There’s a nostalgia factor, too: It’s the first art museum I ever visited, back in the days when it was the Seattle Art Museum. The setting isn’t bad either, of course; and who’d complain about free parking?

All that to preface my appreciation for the exhibition contemporary-art curator Michael Darling chose for such a demanding setting. Su-Mei Tse’s multimedia installation “East Wind” lives up to the place. Part of its charm is the way it interacts with the environment and the permanent collection.

You don’t need to read any wall text to get the artist’s intentions — the visuals and sound carry you along quite nicely, sowing their metaphors along the way.

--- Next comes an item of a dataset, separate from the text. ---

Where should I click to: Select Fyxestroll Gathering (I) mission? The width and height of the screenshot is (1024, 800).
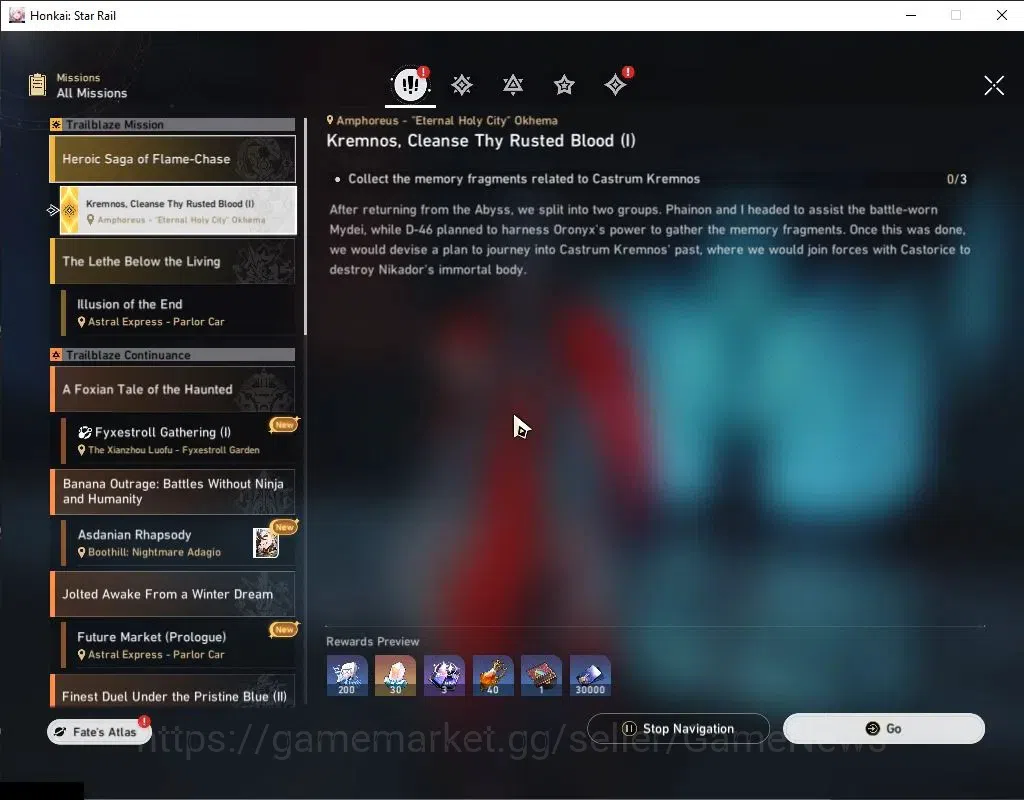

I’ve visited several times and will happily return again.

Tse’s two videos anchor the main installation in a darkened east gallery. If you rush through, you’ll miss out. Plan on slowing down your workday pace and let the artworks do their job.

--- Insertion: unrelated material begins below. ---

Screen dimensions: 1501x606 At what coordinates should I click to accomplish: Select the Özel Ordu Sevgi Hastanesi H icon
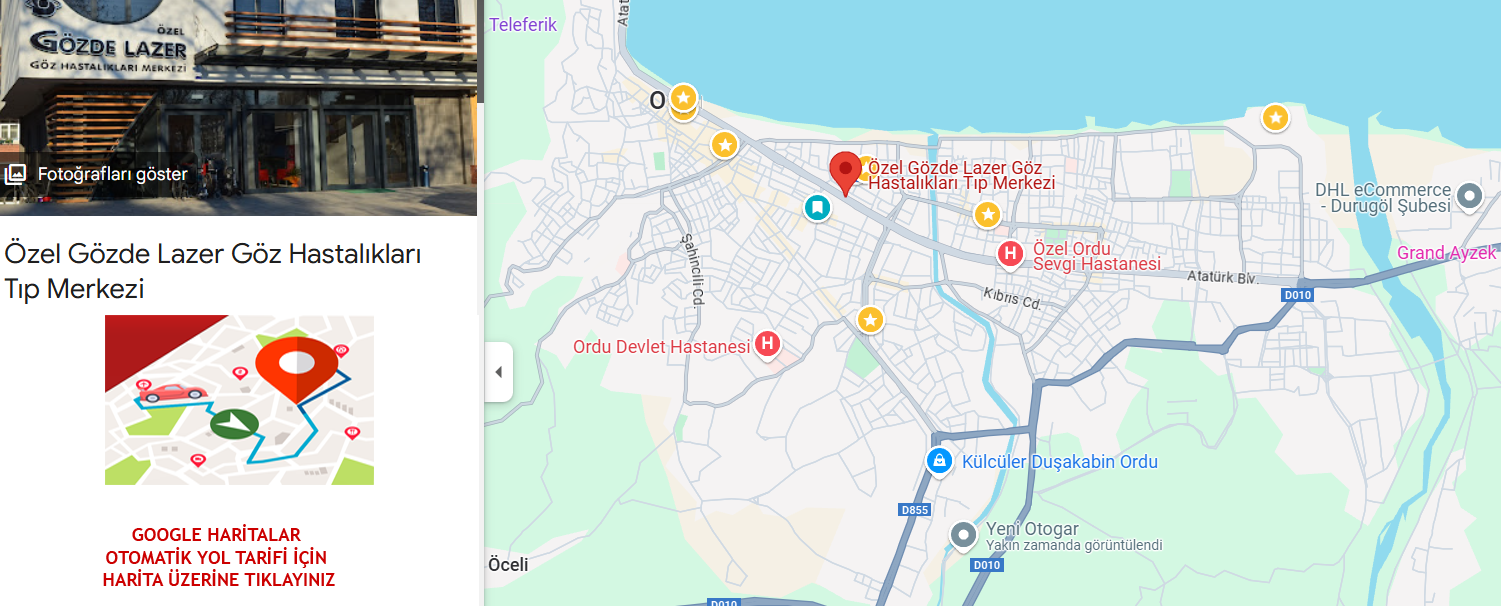[x=1010, y=254]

Sit on one of the benches and watch “Mistelpartition” to the eerie refrains of Shostakovich’s cello concerto in E flat major. The image moves continually. You seem to be passing along a row of trees dotted with clumps of mistletoe. It’s hypnotic. Nothing is happening, just motion and music. Then the mistletoe, highlighted, begins to mark the music, like a written score.

The other video, “The Yellow Mountain,” at first seems to be a still projection on the wall, a typical Chinese mountain landscape. But stick around for the action: It brings a mind-opening little surprise, along with some of the most enchanting music I have ever heard.

Tse’s installation alludes to other kinds of music, too, with a selection of antique bird cages from SAAM’s collection and “SUMY,” a sweet, punning little conceptual sculpture she added to the mix.

Tse, born in 1973 to a Chinese father and English mother, represented her native country of Luxembourg in the 2003 Venice Biennale, where she took the Golden Lion Award.

Her work at SAAM doesn’t end when you leave the east gallery. Continue through the permanent collection and discover two more of her pieces, little epiphanies, in among the classical artworks. Her photograph “Pieds bandés” hangs near an exquisite pair of tiny “Golden Lotus” shoes, created for bound feet — Tse’s way of putting herself in the shoes of her ancestors.